2021-04-18 Reading Time: 2 minutes

There was a touch of Sunday morning struggle in the last AM finals at Australian Swimming Championships in Gold Coast today, though Cate Campbell showed that evening speed can be replicated beyond sleep when she matched a 24.28 prelim with a 24.28 title in the 50m freestyle.

Emma McKeon made an even bigger point of the exercise by following a 24.88 in heats the evening before with a 24.39 in the final ahead of Bronte Campbell (24.92; 24.75) and Madison Wilson (24.97; 24.90).

When the announcement on Tokyo morning finals was made (but one that applied to swimming, not track and field, courtesy of the weakness of the international swimming federation on the issue), Cate Campbell said:

“It’s not unexpected but I’m a little disappointed that the rights of the athletes are not being considered or there has not been athlete or coach consultation. 

I have done this before (raced morning finals) in 2008 in Beijing at my first Olympic Games so it’s nothing new. 

I think it will be a lot easier than swimming in a midnight final like we did in Rio, so it’s not something that’s worrying or concerning. 

We have a no excuses policy on this team and it’s just another challenge for us to take and as I said while it is disappointing it’s not unexpected.”

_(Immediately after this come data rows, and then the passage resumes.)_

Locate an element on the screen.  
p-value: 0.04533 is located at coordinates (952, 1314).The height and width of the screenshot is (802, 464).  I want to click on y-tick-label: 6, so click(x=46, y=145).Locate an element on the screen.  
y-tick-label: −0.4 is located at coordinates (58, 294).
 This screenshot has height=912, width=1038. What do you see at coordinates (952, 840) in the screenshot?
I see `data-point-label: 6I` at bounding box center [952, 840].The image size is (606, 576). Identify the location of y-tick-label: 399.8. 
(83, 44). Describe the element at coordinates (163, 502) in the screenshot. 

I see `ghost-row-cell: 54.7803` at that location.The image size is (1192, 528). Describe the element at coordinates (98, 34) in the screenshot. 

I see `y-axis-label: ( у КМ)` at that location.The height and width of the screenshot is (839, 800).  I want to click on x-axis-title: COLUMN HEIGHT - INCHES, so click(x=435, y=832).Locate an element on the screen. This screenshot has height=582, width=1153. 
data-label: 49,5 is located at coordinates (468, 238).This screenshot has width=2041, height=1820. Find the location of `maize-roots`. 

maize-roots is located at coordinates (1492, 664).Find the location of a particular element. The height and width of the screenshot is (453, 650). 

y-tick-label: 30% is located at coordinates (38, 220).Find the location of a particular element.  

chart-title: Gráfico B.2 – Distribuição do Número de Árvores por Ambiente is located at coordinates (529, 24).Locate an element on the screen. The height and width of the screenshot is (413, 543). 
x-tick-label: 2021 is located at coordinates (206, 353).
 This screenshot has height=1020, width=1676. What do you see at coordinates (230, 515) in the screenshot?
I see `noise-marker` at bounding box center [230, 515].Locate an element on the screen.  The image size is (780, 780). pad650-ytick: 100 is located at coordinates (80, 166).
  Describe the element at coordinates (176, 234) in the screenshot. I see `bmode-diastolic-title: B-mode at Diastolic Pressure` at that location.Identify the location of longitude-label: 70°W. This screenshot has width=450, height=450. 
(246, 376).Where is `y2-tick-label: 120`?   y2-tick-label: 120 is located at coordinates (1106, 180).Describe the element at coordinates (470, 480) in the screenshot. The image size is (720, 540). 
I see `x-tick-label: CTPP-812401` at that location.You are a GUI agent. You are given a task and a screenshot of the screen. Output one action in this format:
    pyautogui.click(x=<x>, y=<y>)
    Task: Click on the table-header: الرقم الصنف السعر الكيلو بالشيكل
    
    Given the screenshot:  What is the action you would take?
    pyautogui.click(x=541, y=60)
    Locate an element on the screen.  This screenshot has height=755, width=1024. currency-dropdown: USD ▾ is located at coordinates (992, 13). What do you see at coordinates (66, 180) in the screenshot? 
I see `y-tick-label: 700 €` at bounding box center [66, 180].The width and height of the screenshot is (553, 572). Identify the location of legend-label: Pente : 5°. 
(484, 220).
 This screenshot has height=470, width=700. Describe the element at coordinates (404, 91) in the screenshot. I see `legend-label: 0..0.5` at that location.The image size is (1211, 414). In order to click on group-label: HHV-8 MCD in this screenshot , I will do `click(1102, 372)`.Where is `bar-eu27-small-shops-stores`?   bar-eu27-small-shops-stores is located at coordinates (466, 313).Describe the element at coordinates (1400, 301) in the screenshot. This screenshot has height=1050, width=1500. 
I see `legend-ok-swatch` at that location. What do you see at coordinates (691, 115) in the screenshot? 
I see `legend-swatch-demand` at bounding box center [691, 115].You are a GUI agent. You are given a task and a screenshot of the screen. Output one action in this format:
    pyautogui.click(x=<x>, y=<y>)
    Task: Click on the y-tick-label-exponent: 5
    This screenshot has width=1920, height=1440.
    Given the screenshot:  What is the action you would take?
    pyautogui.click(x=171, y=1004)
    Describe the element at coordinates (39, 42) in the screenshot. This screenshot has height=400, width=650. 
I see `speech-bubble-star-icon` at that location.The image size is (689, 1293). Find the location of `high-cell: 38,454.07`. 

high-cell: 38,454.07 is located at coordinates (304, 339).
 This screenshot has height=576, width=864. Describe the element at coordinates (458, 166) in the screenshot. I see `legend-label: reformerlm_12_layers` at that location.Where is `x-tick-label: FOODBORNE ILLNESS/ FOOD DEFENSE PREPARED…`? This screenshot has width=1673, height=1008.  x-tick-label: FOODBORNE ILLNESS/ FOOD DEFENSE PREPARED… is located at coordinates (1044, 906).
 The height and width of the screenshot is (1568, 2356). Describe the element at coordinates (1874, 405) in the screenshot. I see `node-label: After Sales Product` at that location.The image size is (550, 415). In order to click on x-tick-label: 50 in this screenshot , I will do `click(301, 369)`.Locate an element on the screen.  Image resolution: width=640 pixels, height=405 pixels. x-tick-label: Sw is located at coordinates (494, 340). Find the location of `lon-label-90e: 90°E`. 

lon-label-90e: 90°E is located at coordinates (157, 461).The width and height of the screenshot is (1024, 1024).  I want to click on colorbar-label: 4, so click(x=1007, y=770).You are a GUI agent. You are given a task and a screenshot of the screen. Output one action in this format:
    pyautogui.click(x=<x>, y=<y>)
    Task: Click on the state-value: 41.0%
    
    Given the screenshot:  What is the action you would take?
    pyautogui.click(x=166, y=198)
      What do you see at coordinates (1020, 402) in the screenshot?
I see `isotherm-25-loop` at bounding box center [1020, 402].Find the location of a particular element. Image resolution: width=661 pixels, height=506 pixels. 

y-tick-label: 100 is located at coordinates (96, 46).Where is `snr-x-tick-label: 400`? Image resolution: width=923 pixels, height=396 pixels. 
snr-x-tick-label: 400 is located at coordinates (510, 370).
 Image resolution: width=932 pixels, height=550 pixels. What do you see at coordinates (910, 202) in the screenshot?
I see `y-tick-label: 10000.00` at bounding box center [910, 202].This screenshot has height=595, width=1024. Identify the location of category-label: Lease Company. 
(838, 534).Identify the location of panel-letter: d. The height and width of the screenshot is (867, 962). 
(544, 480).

Ariarne Titmus ended nationals with an 8:23.13 win in the 800m freestyle over Maddy Gough‘s 8:25.24, the week having delivered efforts of 1:55 in the 200m and 4:01 in the 400m and confirmation that Titmus is in a good place on the way to the Tokyo Olympic Games despite the setback of 14 weeks out of full training to allow a shoulder injury to heal and the joint to strengthen. Third place in the 800m went to Kiah Melverton in 8:32.84.

The men took on the 1500m today, Nick Sloman at the helm on 15:02.19 ahead of Thomas Neill, 15:07.23, and Jack McLoughlin, on a restless 15:20.95, Olympic trials a couple of months away in June.

At the other end of the spectrum, Olympic 100m champion Kyle Chalmers went 22.65 in prelims the evening before, 22.30 in morning finals, to get the better of Hungarian visitor Maksim Lobanovszkij, on 22.27 in prelims but 22.43 when up against the Thunder from Down Under over the lane line. The balance of dash times evening to morning highlighted the test Cate Campbell had set herself: speedy evening, speedy morning, as opposed to speedy evening, morning struggle to match or workaday evening, better morning.

The women’s 200m breaststroke was a case in point when. It came to matching evening speed the morning after: Abbey Harkin clocked 2:24.27 in heats, 2:25.26 in the final; Jenna Strauch 2:24.65, then 2:25.54.